I guess my biggest question is, if I am not yet diabetic but showing signs of glucose intolerance, how low carb should I be eating and should I do any kind of intermittent fasting while breastfeeding (most sources I've read suggest not to)?

And when I get around to weaning my baby, do I need to go hard and pull right back on carbs and start fasting (at least shorten my eating window further) to have a chance at increasing insulin sensitivity, or is the gradual approach of just lower carb more sensible if I'm not yet having diabetic fasting levels or 2 hour postprandial readings but seem just to be susceptible to glucose spikes (8s, 9s and 10s) in the first 30 - 60 mins when I do eat small - moderate amounts of carbs (large amounts of carbs seem to spike me from 11 - 13 mmol sometimes, which I don't think would be good if I let it go on for years..).


The last GP I saw just told me to eat a Mediterranean diet but I'm trying to avoid grains at the moment because I've noticed the heartburn I used to get and just thought was normal for me has gone away (except after really high fat meals sometimes).
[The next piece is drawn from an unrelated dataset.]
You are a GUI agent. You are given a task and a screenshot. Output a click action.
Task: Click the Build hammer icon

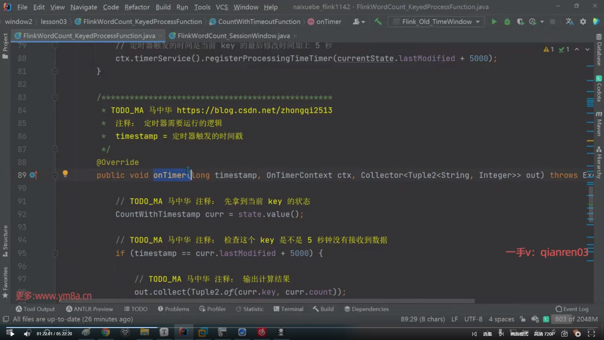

I'm watching this (linked below) at the moment too so there may be some more answers here, although again differing opinions.


Hi Cocosilk,
Many thanks for posting that Video link.
The title of which doesn't do it justice, you would need a whole paragraph to list all the subjects covered.

After viewing it (it is a long video), I noted just some of the subjects that are throroughly covered:

Dieting, Fasting, Bariatric Surgery, Obesity, Type 2 Diabetes, Coronary Vascular Disease, building better bones and muscles plus much more.
He also discusses the prevalence of Medical research Bias and why such 'bribery' isn't allowed in other spheres such as the Law proffession and Policing etc.